Second is that this can represent a lot of extra text within the source files. The latter issue can be resolved through IDE settings/extensions that could automatically collapse or reformat the XML documentation.
@HaloFour Yes, especially the first one. But if we add a root element like this:
<comment> 《----------------------- output to ${AssemblyName}.xml
<summary>
</summary>
</comment>
<comment lang="en-US"> 《-------------output to ${AssemblyName}.en-US.xml
<summary>
</summary>
</comment>
It will be not compatible with current. So I think add a root element it is not a good way.
About the second. Maybe sometime the comments will be longer than the source code, even the comments are both collapsed. That's what we don't want. Through IDE to resolve this is a good way. I agree with you.
@h82258652
Probably true, although having multiple sets of tags might pose a similar problem. I'm sure that violates the existing schema and it may be questionable if existing tools support that.
Maybe add new nodes that would only apply to the translations?
<summary>What is this method about?</summary> 《--------------- output to ${AssemblyName}.xml
<returns>Some value</returns>
<translation xml:lang="en-CA"> 《----------------------- output to ${AssemblyName}.en-CA.xml
<summary>What's this method aboot?</summary>
<returns>Some value, eh?</returns>
</translation>
The schema would need to be amended (either way) but existing tooling can probably just skip those unrecognized nodes.
@HaloFour Wonderful solution. It should be compatible with existing tool. I try your solution in VS2015 RC. Although the translation node will output to the xml file, we get no error and no warning, everything works like before. I love it.
I also come up another solution —— Add a link node.
<summary><link href="resource.resx" key="resourceKey" /></summary>
When it complie, the link node will find current project's resource files and get the string to replace it. It is effective to solve the second problem.
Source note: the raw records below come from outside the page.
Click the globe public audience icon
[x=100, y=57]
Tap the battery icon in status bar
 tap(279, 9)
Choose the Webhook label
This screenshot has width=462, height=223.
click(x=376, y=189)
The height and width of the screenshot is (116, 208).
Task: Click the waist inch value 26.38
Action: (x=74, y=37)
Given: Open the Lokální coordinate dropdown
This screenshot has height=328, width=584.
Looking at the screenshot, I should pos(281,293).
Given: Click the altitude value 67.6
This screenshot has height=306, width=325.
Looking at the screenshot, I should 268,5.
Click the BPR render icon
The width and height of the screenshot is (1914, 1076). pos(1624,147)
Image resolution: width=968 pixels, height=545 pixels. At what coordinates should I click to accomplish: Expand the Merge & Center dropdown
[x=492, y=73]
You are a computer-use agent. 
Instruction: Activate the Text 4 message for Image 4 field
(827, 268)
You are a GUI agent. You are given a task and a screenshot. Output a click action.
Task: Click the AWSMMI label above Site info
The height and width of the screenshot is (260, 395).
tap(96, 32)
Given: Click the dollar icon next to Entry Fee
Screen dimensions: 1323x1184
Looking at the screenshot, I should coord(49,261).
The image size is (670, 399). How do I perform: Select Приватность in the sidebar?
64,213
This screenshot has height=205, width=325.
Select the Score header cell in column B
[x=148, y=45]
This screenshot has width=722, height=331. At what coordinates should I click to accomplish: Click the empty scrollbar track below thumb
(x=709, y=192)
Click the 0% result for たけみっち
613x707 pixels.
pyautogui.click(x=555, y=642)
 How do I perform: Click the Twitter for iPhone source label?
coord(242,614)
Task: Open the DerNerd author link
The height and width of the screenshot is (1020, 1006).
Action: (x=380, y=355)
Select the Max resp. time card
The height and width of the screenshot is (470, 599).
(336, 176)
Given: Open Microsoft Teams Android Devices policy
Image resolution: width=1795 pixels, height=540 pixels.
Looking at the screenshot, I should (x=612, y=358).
But it takes too much work to the existing project.
I think your solution is the best solution what we can get now. Hope the .Net team can make it come true.
@billchi-ms You might be interested in this.
:+1:
Idea of @HaloFour is nice, but implementing translation into an existing tool is a lot of work. I think the solution with
<summary>
</summary>
<summary lang="zh-CN">
</summary>
is less work. multiple summary-nodes are supported in most libraries. A root-node for summary would also be a lot of effort for existing tools.
Imho, idea of @h82258652 and the support for a <link>
-tag would be great both. Would be very luxurious to have both of them.
Another option is to do what we always did and not change it so at the at the source level, we write the comments as usual like so:
/// <summary>Prints Hello World.</summary>
public static void Hello(string name)
{
Console.WriteLine($"Hello {name}!");
}
Now, the idea here is to use resource files for localization and the text of the comments themselves as the key for the resource files.
Finally, we need to have some attribute that specifies the resource file for each given language so something like this:
AssemblyXmlCommentsLocalizationeFile("resource.zh-CN.resx");
AssemblyXmlCommentsLocalizationeFile("resource.en-GB.resx");
The only disadvantage that I see with this approach is that when comments change the key inside the resource files need to change too and this might introduce some complexities.
Hello, I think that the key into the resource file has better merits: 1) if you run a tool against the code, you can get a "key not found" warning. 2) it simplifies the origin source to promote updating comments. you may have two or three summaries out of sync on their own and nothing telling you how they differ. 3) it can promote other tooling to work on the code comments in the same way.
Now having a summary link element key and a resource key are push and pull perspectives. Depending on the tool, you can get a "no resource found with key" or a "no source file found for containing key" warnings. Neither is bad nor is either bullet proof. I like the latter because from source control, you can leave yourself adding translations that don't affect code. That is a sensible depiction of how I would want my commits to be organized. Thank you. Good day.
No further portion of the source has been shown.